Segment Start: Extracted information
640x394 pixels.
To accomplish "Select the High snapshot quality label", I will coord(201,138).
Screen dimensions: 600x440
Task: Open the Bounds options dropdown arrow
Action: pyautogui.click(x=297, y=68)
Segment End: Extracted information
- _Your instructions_
Copy the lines above exactly, leaving every word as it is.

- _Response for this exercise_
640x394 pixels.
To accomplish "Select the High snapshot quality label", I will coord(201,138).
Screen dimensions: 600x440
Task: Open the Bounds options dropdown arrow
Action: pyautogui.click(x=297, y=68)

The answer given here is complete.